The Georgia Department of Public Health and health districts across the state will provide the Pfizer pediatric COVID-19 vaccine to children aged 5 to 11 years old, as recommended by the Centers for Disease Control and Prevention and the Advisory Committee on Immunization Practices. Vaccination will commence after the DPH obtains clinical guidelines from the CDC, which is expected in the coming days.

Since Oct. 25, UGA faculty, staff, students, retirees and dependents 18 and up who have completed a complete vaccine series and meet the DPH and the CDC's eligibility requirements may schedule appointments at the UHC to receive a booster shot.

Eligible patients must have received two doses of Pfizer or Moderna more than 6 months ago or a single dose of the Johnson and Johnson vaccine more than 2 months ago.

Appointments may be scheduled here. Due to vaccination status being verified on-site, individuals should bring their original vaccine card to the appointment.

Certain UGA employees must be fully vaccinated against COVID-19 by Dec. 8 in accordance with an executive order issued by President Joe Biden, according to an ArchNews email sent on Oct. 26.

Employees covered by this policy include those who work on or in connection with a federal contract, or who work in a covered contractor workplace.

Georgia’s hospitals have about 17% of their intensive care unit beds left for sick patients. From Oct. 24-20, about 99% of COVID-19 cases in the Southeastern U.S. were delta variant cases, according to the CDC.

The majority of people who are hospitalized with COVID-19 are unvaccinated.

Georgia’s case data by age shows children aged 0-17 are contracting the virus at the second-highest rate of all age groups. The highest rate is in those aged 30-59.

Databreakdown: University of Georgia

The university conducted 575 surveillance tests during the week of Oct. 25, a decrease from the 628 tests during last week. With fewer tests occurring, fewer cases are able to be detected.
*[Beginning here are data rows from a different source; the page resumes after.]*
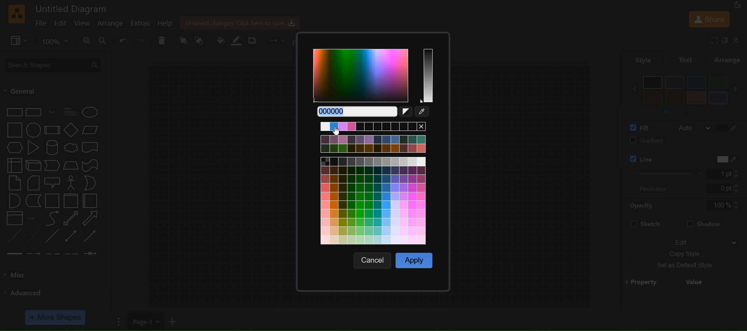 This screenshot has width=747, height=331. Describe the element at coordinates (61, 23) in the screenshot. I see `edit` at that location.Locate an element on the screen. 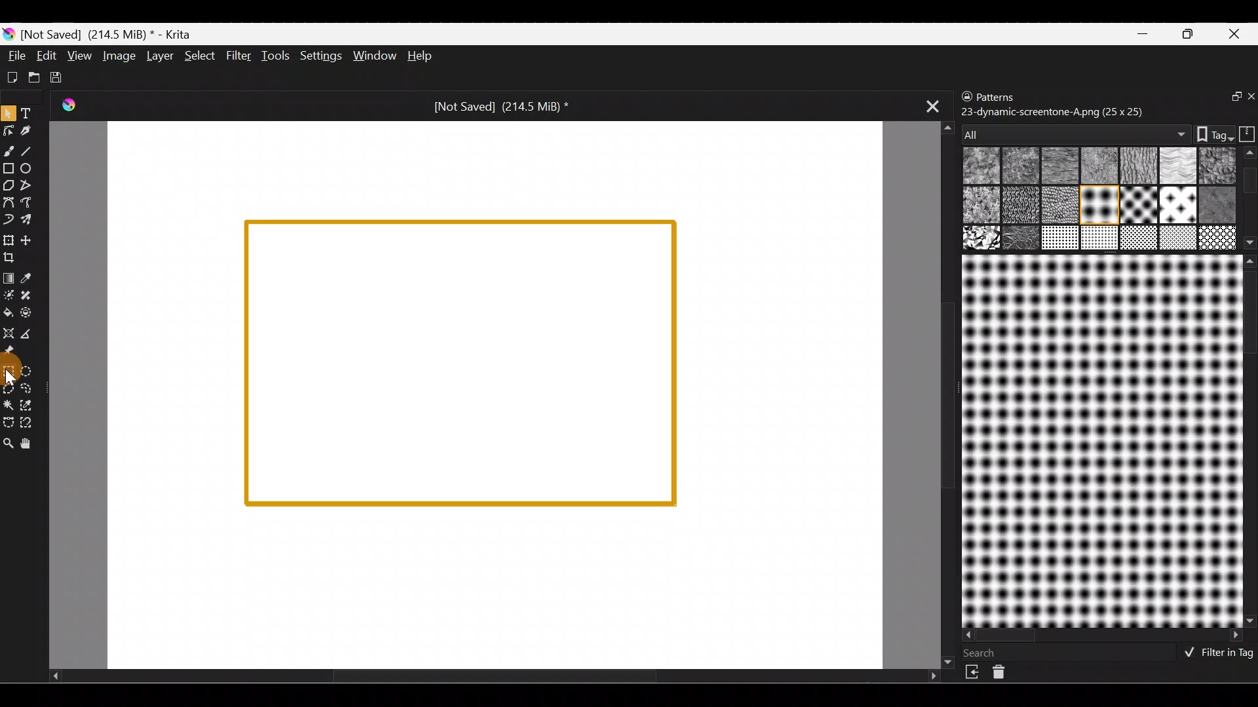 Image resolution: width=1258 pixels, height=707 pixels. Line tool is located at coordinates (33, 151). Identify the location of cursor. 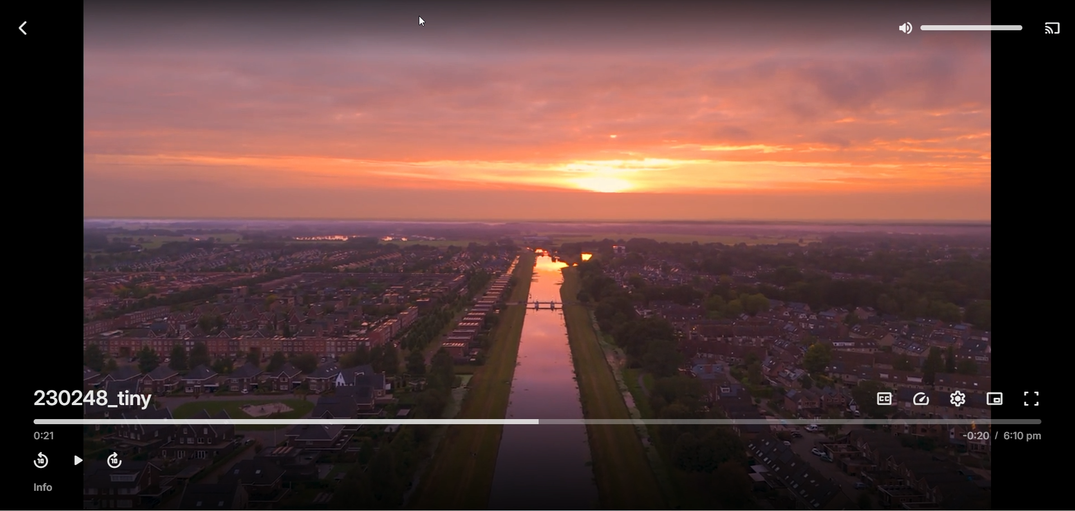
(418, 24).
Of the total positive cases this week, six of them belonged to employees and 15 belonged to students.

For the week of Oct. 25-31, the UHC administered 581 vaccines, an increase from the 406 administered last week. Cumulatively, the UHC has administered 28,842 vaccines.

Students and faculty may book a vaccine appointment at the UHC Vaccine Portal or get vaccinated at any University System of Georgia school. Students may also get tested for COVID-19 at the UHC with walk-in appointments.

Data breakdown: Athens-Clarke County

From Oct. 29-Nov. 3, the county reported 85 new confirmed cases, compared to 54 from Oct. 23-28, according to the Georgia DPH. The county’s seven-day average positivity rate was 6.3%. The World Health Organization recommends communities maintain a positivity rate below 5%.

This week, ACC reported zero confirmed COVID-19 deaths.

According to the Georgia Geospatial Information Office, the number of current hospitalizations in Region E — which includes ACC and several surrounding counties — decreased last week. On Nov. 3, there were 44 hospitalized COVID-19 patients, compared to 63 on Oct. 28.

According to the Georgia DPH, about 46% of the county is fully vaccinated.

Data breakdown: Georgia

Statewide, the weekly rate of new confirmed COVID-19 cases has decreased.

According to the DPH, Georgia reported 6,144 confirmed COVID-19 cases between Oct. 29-Nov. 3. This is a decrease of about 1,700 from the 7,837 cases between Oct. 23-28. The state’s seven-day average positivity rate decreased to 4.6% on Nov. 3, according to current data.

The number of confirmed deaths in the state remained about stagnant — Georgia recorded 308 confirmed COVID-19 deaths between Oct. 29-Nov. 3 compared to the 316 between Oct. 23-28.

According to the DPH, about 5.2 million Georgians have been fully vaccinated, or about 50% of the state. In comparison, the U.S. has a current full vaccination rate of 57%. Approximately 5.8 million Georgians, or 56% of the state, have received at least one dose of the vaccine.

According to the CDC, even fully vaccinated people should wear a mask indoors if in an area of substantial or high transmission. Currently, the CDC says Clarke County’s level of community transmission is substantial, along with many other counties in Georgia. The CDC has also released guidelines advising vaccinated individuals to still wear masks when in public, indoor settings.